** Data section **

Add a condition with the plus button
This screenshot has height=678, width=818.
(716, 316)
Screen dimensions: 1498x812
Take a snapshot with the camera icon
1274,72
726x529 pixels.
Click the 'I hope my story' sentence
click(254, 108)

---

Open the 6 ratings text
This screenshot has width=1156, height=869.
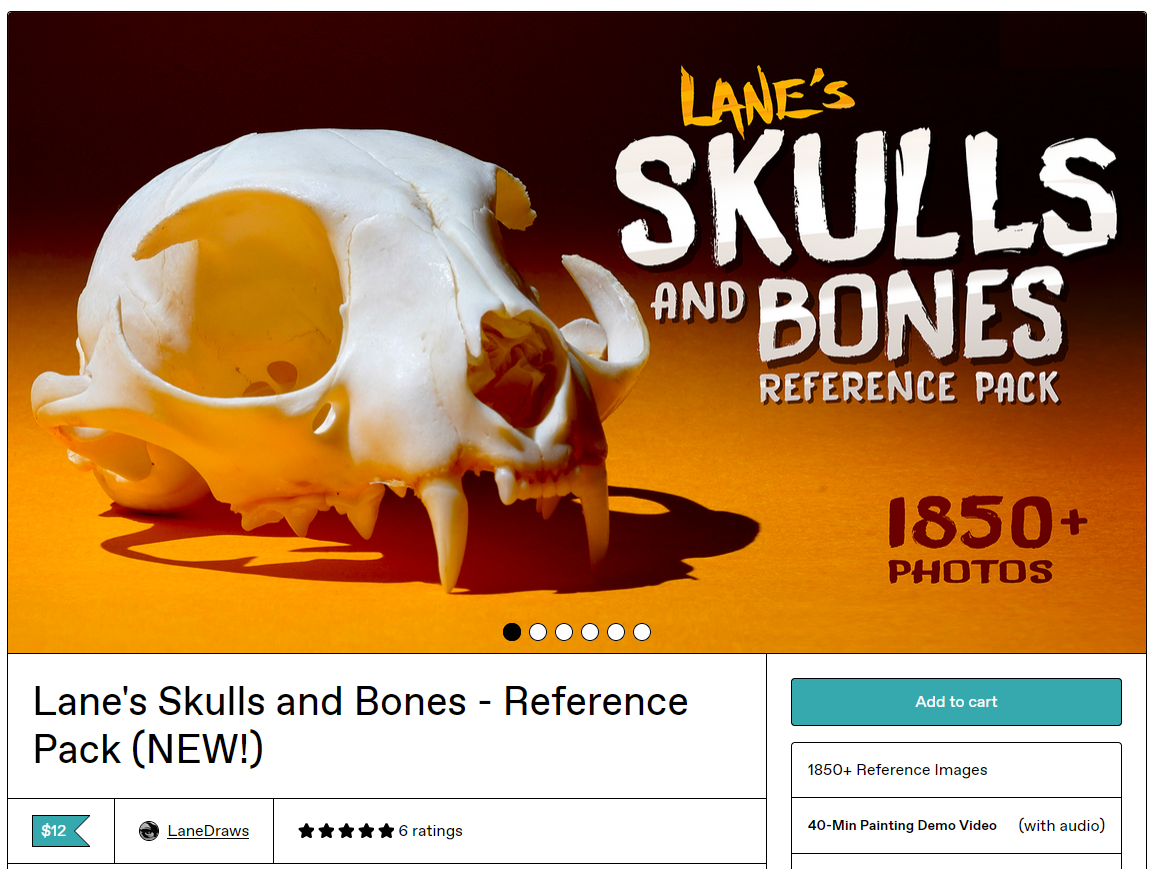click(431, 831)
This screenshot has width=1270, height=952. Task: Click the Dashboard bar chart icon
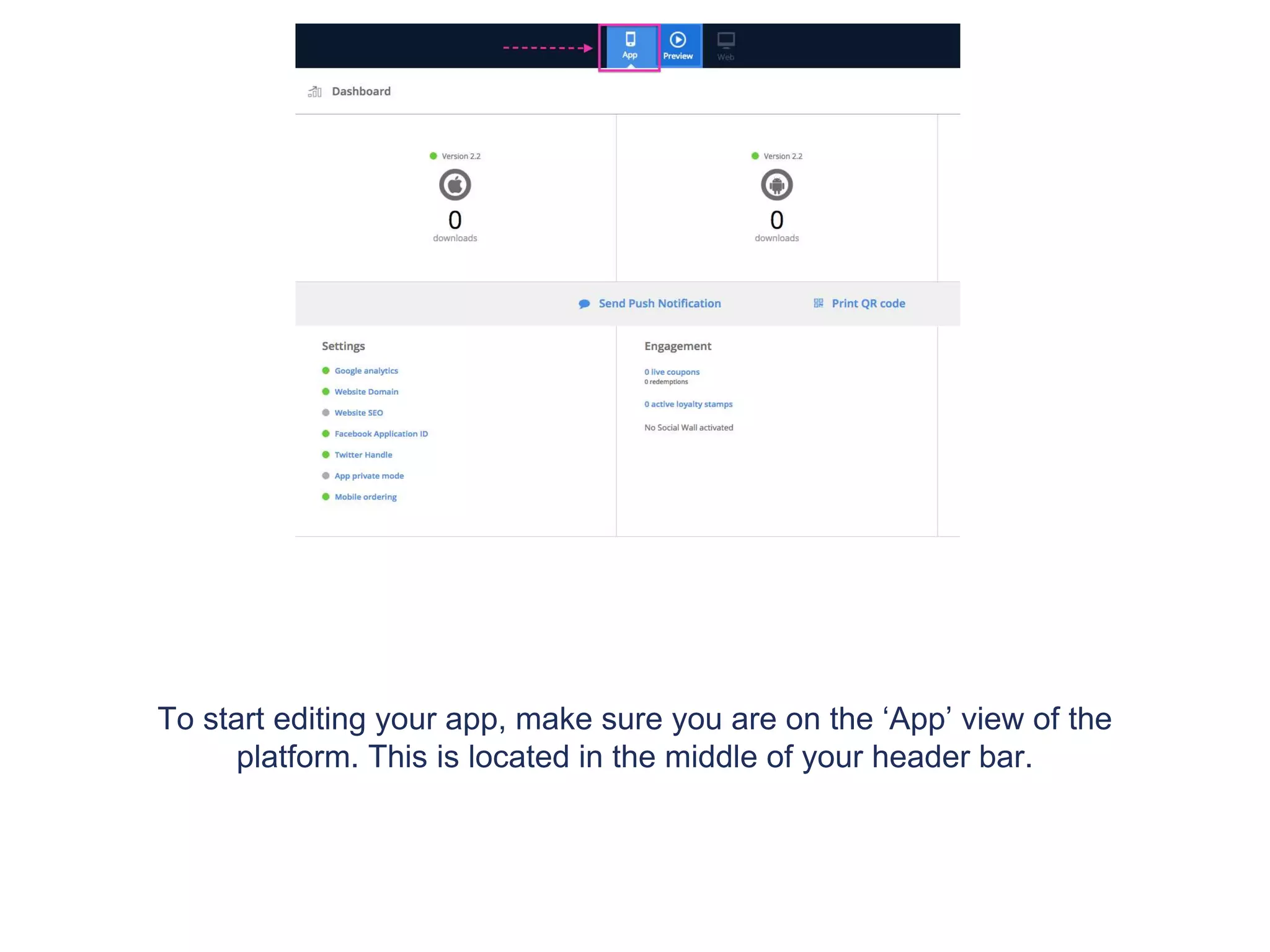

** The exercise **
Return the records verbatim from the line containing "726x529 pixels." through the line containing "click(254, 108)", both included.

** Correct response **
726x529 pixels.
Click the 'I hope my story' sentence
click(254, 108)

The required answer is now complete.